Comments and Suggestions for Authors

Comments:

  1. 1- The abstract requires more detail, particularly in highlighting significant results.
  2. 2- Ensure that the labels (A and B) are incorporated into Figure 2.
  3. 3- Enhance the dimensions and resolution of Figure 3.
  4. 4- The captions of the tables are currently concise; consider providing more comprehensive explanations for better clarity.

Author Response

Reviewer 2

Comment 1: The abstract requires more detail, particularly in highlighting significant results.

Response 1: The abstract has been improved by incorporating key highlights from the results (page 1).

 

Comment 2: Ensure that the labels (A and B) are incorporated into Figure 2.

Response 2: Thank you for point that out. Adjustments have been implemented in Figure 2 (page 3).

 

Comment 3: Enhance the dimensions and resolution of Figure 3.

Response 3: Adjustments have been implemented in Figure 3 with increased visibility (page 3).

 

Comment 4:  The captions of the tables are currently concise; consider providing more comprehensive explanations for better clarity.

Response 4: Adjustments have been implemented in Table 2 and 3 (page 5 and 6).

Reviewer 3 Report

Comments and Suggestions for Authors

I enjoyed reading this article presented by Kim et al., where they describe a case series of 10 patients with exposed vessels after free flap to the foot/ankle, managed with rmADM. This is the first study investigating this dermal matrix for this purpose, and the outcomes are promising. 

A few comments for improvement:

1) Methods - what was the authors definition of "time required for complete epithelialization" and how often did they see the patient in follow-up?
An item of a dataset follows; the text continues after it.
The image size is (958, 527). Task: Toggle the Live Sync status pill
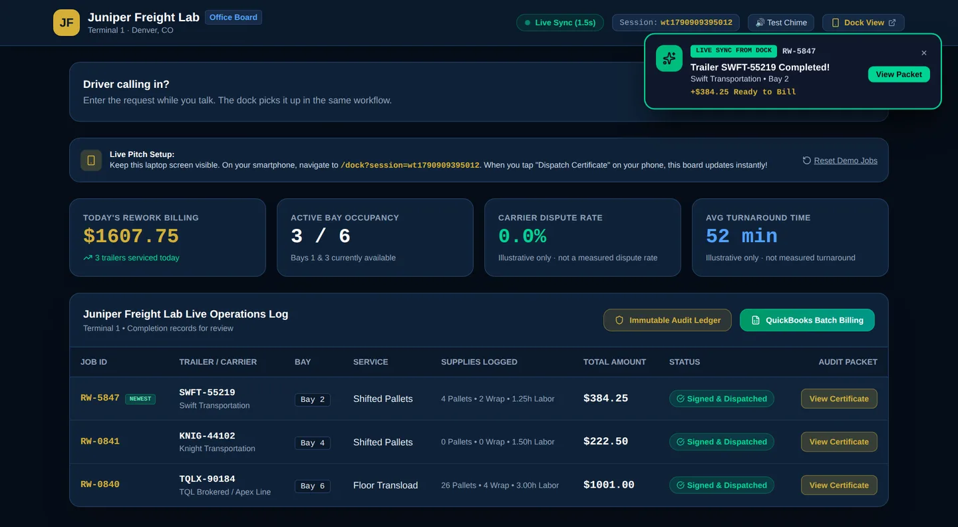tap(560, 23)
For example, if you saw patients every 2 weeks as opposed to every week, it could be possible that time to re-epithelialization is shorter than the mean of 50 days you reported. 

2) Methods - have you applied rmADM directly over anastomoses, or only over the pedicles? 

3) Discussion - the authors should address the additional cost of adding rmADM to the surgery

Author Response

Reviewer 3

Comment 1: Methods - what was the authors definition of "time required for complete epithelialization" and how often did they see the patient in follow-up? For example, if you saw patients every 2 weeks as opposed to every week, it could be possible that time to re-epithelialization is shorter than the mean of 50 days you reported. 

Response 1: The authors define complete epithelialization as the absence of detectable raw surfaces, a determination made by a senior surgeon (DWJ). The average follow-up interval was 8.3 days, ranging from one to 28 days depending on patients' economic and ambulatory statuses. We acknowledge that longer follow-up intervals might have influenced the time required for re-epithelialization. We intend to discuss this aspect in the method (page 4) and discussion (page 10) section of our paper.

 

Comment 2: Methods - have you applied rmADM directly over anastomoses, or only over the pedicles? 

Response 2: Yes, in both scenarios. Regardless of the site of anastomosis, any exposed pedicles that could not be adequately covered with native tissue were addressed by utilizing rmADM.

 

Comment 3: Discussion - the authors should address the additional cost of adding rmADM to the surgery

Response 3: The cost of rmADM (CGDerm matrix®) per square centimeter in Korea is approximately $30. Considering that the average size of ADM used was 8.70±8.41 cm2, the additional cost incurred per patient amounts to approximately $261. We will incorporate this pertinent information into discussion section (page 10).